> PROBLEM TO SOLVE
Reproduce the lines of the records below word for word, starting at the line with "You are a GUI" and ending at the end of the records, with both ends included. Leave the pictures out of your answer.

> Rows of pointing data
※

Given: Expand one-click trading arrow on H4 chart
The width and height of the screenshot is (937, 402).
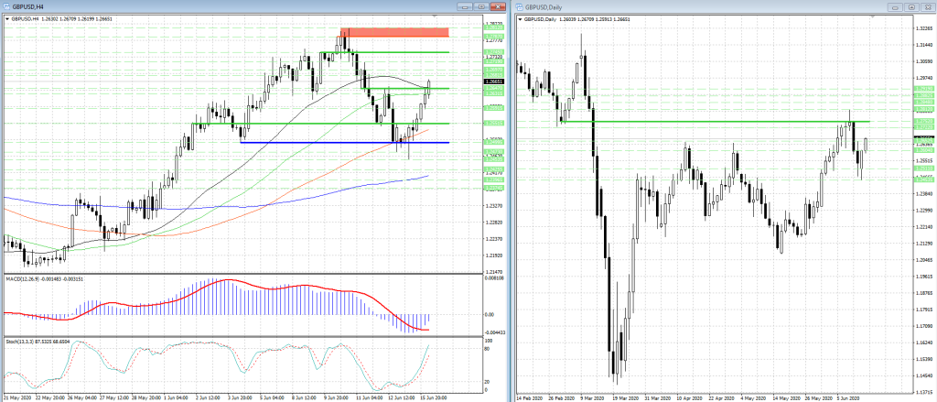Looking at the screenshot, I should [7, 19].
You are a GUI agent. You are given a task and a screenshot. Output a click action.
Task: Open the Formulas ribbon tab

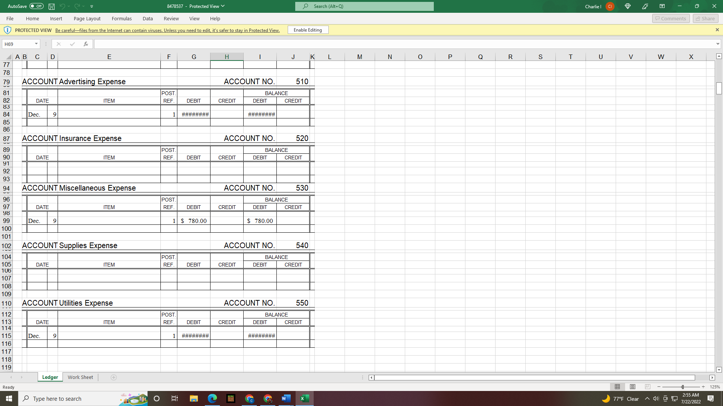click(121, 18)
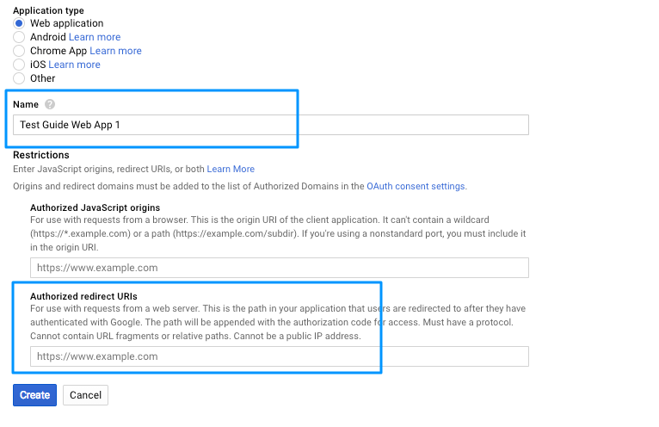The height and width of the screenshot is (427, 659).
Task: Click the Authorized JavaScript origins input
Action: pos(280,268)
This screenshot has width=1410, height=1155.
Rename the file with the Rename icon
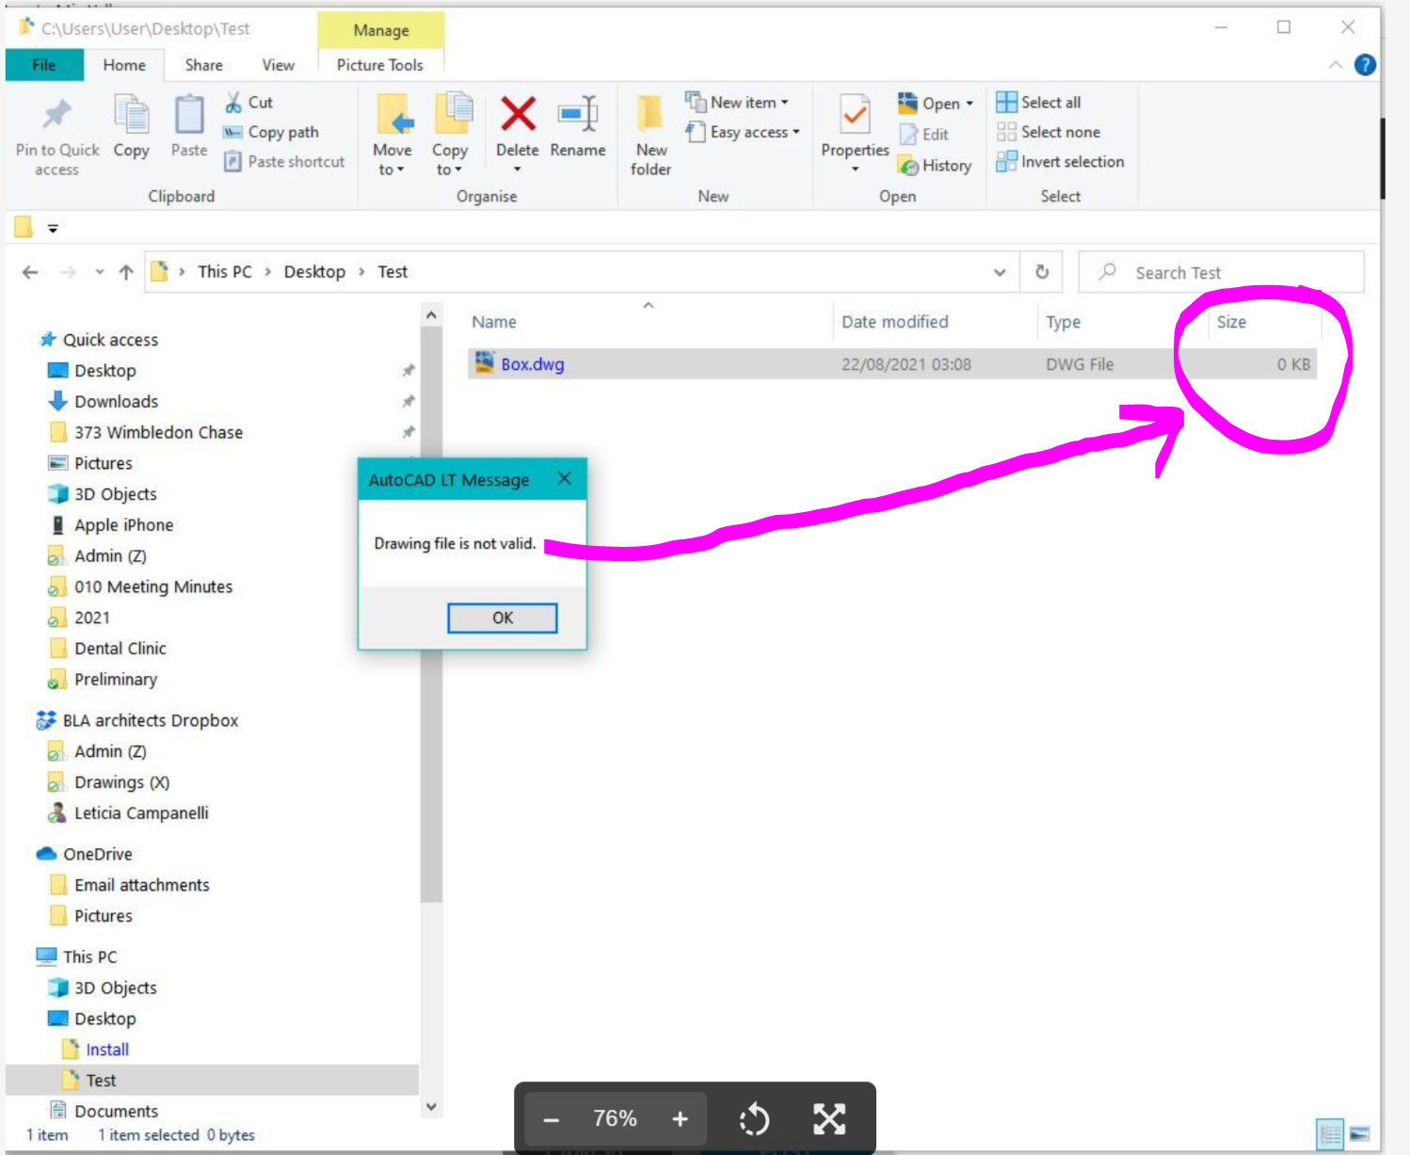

※

> CORRECT RESULT
You are a GUI agent. You are given a task and a screenshot. Output a click action.
Task: Open the Formulas ribbon tab

click(121, 18)
The height and width of the screenshot is (427, 659).
Task: Click the Authorized JavaScript origins input
Action: pos(280,268)
This screenshot has width=1410, height=1155.
Rename the file with the Rename icon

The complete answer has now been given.